‘Achter die mooie verhalen ging iets schuil,’ vertel ik aan Brigit Kooijman, die mij interviewde over Dichter van de droge naald voor het Haarlems Dagblad. ‘Vanaf de eerste ontmoeting was ik door Frank Lodeizen geïntrigeerd. Hij was charmant, ik herkende meteen de vrouwenversierder in hem, ook al was ijn geest toen al aangetast door drank en ouderdom. En hij had iets mysterieus, ik voelde dat er achter die mooie verhalen en anekdotes iets anders schuilde: het diepe verdriet over het verlies van zijn familie en het daaruit voortkomende gevoel van schuld en schaamte.’
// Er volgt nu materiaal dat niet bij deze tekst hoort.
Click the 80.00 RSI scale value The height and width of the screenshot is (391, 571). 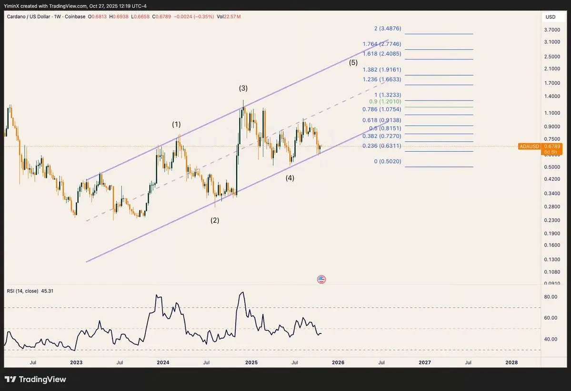click(x=551, y=297)
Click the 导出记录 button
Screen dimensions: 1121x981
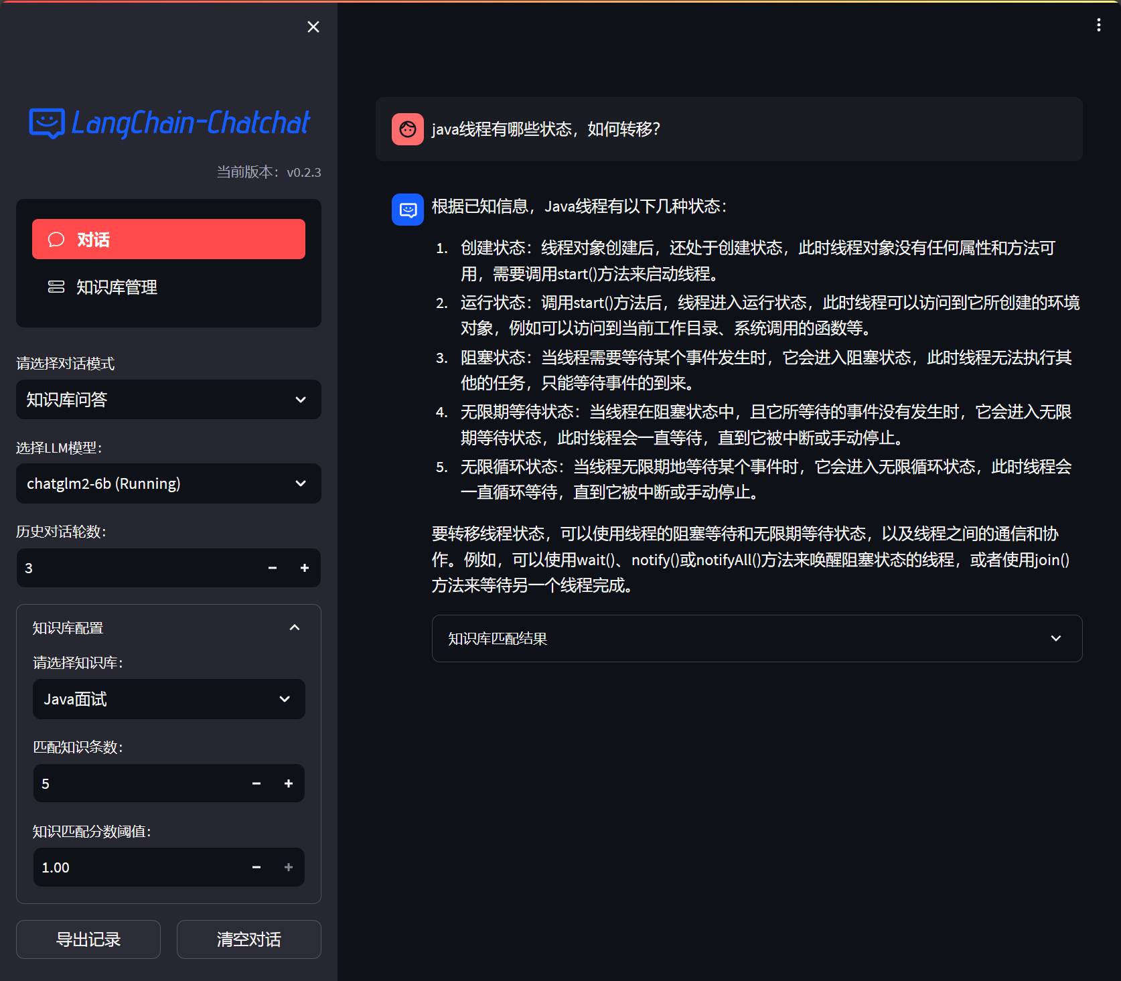pos(88,939)
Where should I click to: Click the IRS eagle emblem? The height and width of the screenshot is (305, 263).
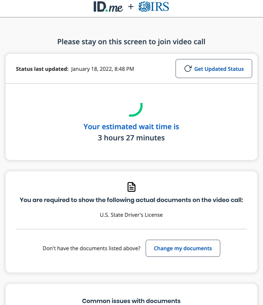coord(144,7)
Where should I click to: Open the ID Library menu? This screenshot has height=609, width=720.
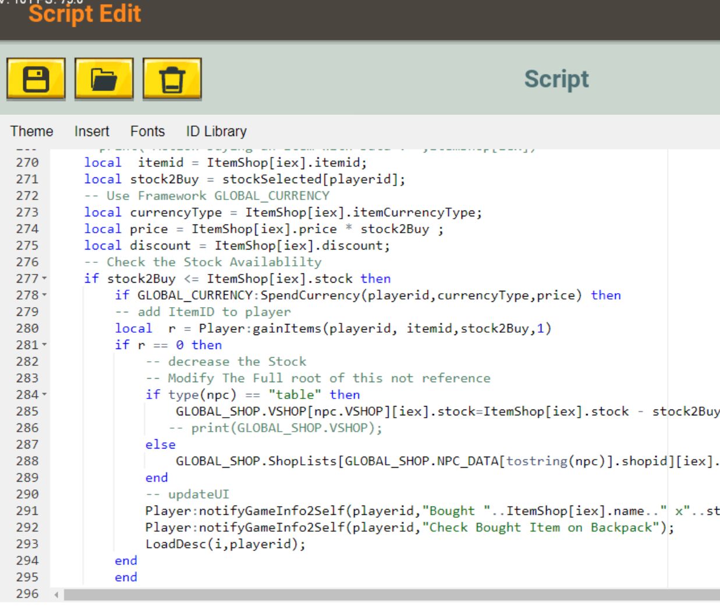pos(216,131)
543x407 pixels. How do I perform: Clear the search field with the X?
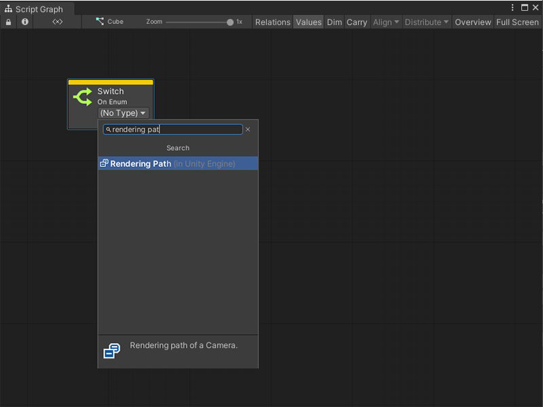point(247,129)
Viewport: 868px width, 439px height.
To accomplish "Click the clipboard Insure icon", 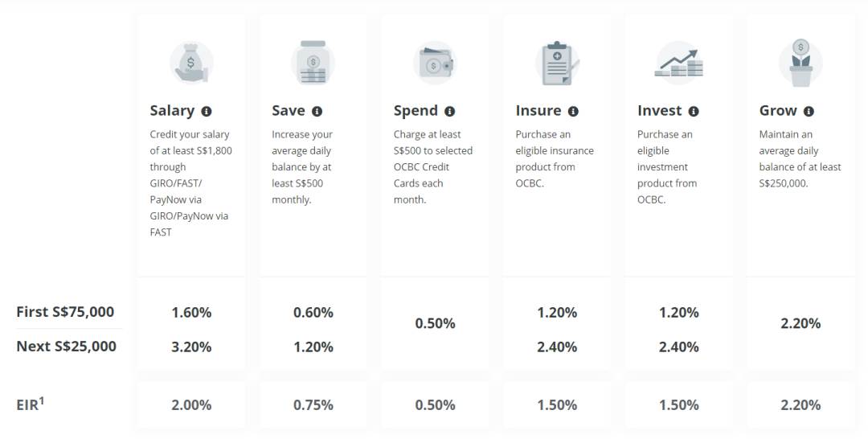I will coord(557,63).
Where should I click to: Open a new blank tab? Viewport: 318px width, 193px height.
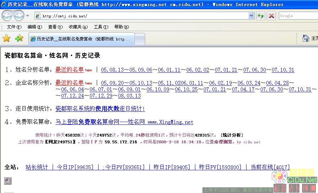pos(140,39)
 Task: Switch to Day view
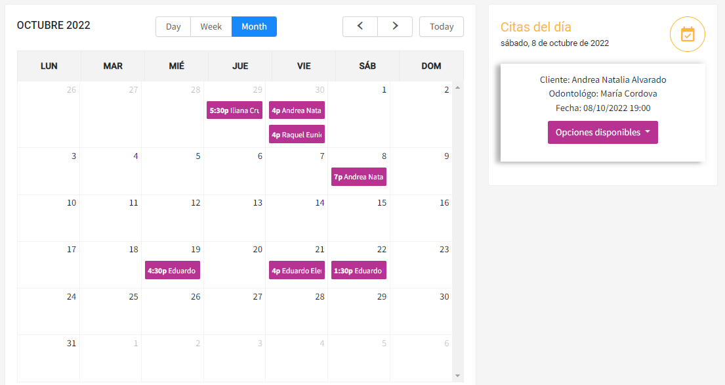pos(173,26)
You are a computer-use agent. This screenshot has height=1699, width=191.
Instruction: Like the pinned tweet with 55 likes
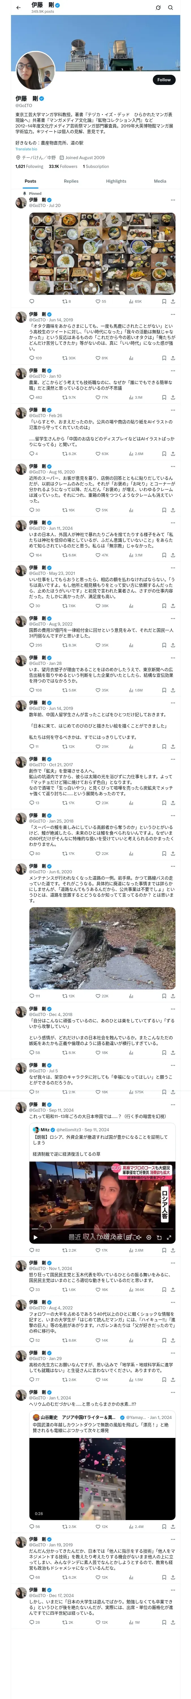[x=97, y=301]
Aanleiding voor het interview is het feit dat de stiefvader van Frank Lodeizen, Ernest Lorjé, in Haarlem samen met zijn vrouw een boekhandel dreef, Lorjé’s Kantoorboekhandel. De trots van de Lorjé’s was de collectie fijne vulpennen van grote merken. Af en toe plaatsten ze een advertentie in het Haarlems Dagblad, waarom ik, elke keer als ik de tekst lees, moet lachen. ‘Geslaagd? Dan een vulpen van Lorjé. Niet geslaagd? Dan als troost toch een vulpen van Lorjé.’
Het Joodse gezin moest Haarlem in februari 1941 ontvluchten. De winkel bleef achter in handen van twee niet-Joodse vennoten. Van het gezin overleefden alleen Frank Lodeizen en zijn jongste halfzusje de oorlog. De familie kreeg de zaak niet terug. De voogden van de twee kinderen voerden nog jaren een verbitterde briefwisseling met de Kamer van Koophandel over de rechten op de handelsnaam.